Our Daily Bread 354: Right Hand Left Hand  ‘Zone Rouge’
(Bubblewrap Collective)  LP/ 15th November 2019



A truly global traversing album in which all the compass points referenced could be considered the ideal dark tourist package, the Welsh band Right Hand Left Hand rev-up for a tour de force of environmental trauma on their second LP, Zone Rouge. Bordering deep into the psychogeography, the tainted soil of a number of both well-known and more mysterious cities, towns, islands and plains provide the backdrop for eleven, mostly instrumental, post-punk, math, prog and alt-rock soundtracks. Bad vibes permeate, whether it’s environmental damage or acts of barbarism each stopover shares the common themes of human malevolence, intrusion and ego.
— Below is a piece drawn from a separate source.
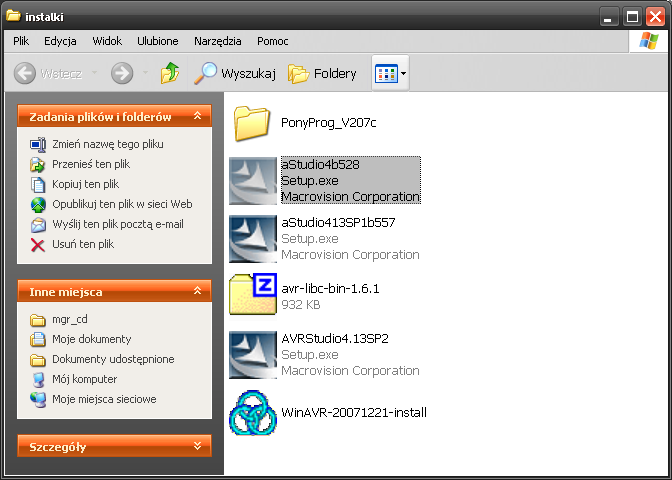Select the AVRStudio4.13SP2 setup icon

[253, 354]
The scars run deep as the band tunnel into the hell’s gate open pit of the Russian diamond mining town of ‘Mirny’ or, beating out a sinister unwieldy industrial reification of the French village tragedy of ‘Oradour-sur-glane’ – scene of a Nazi-meted atrocity in 1944. A second French scene lends its name to the album itself, Zone Rouge being a legacy of WWI, a stretch of battleground contaminated with unexploded munitions, parts of which are still off-limits to this day. Battles style toms and corrosive guitar meet classical mournful melodies on a plaintive survey of this spoiled ground.
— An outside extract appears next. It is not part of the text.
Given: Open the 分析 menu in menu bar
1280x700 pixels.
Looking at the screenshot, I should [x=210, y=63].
The Hands lend a growled, gnarling, cell-door banging abstracted slammed version of the QOTSA and Nine Inch Nails to the idealized Brutalism of the Nazi holiday resort, ‘Prora’; lend an Aegean flavor clandestine menace to the atavistic pawn in a history of warfare and conquer between Turkey and Greece on ‘Smyrna’; and offer a chilling heart of darkness lament to the former Chilean nitrate mine workers town turn Pinochet concentration camp, ‘Chacabuco’. The latter is also one of the only tracks to feature vocals, with former Estrons front-woman Taliesyn Kallstrom not only singing but exhaling, huffing and shouting on the most ghostly of evocations.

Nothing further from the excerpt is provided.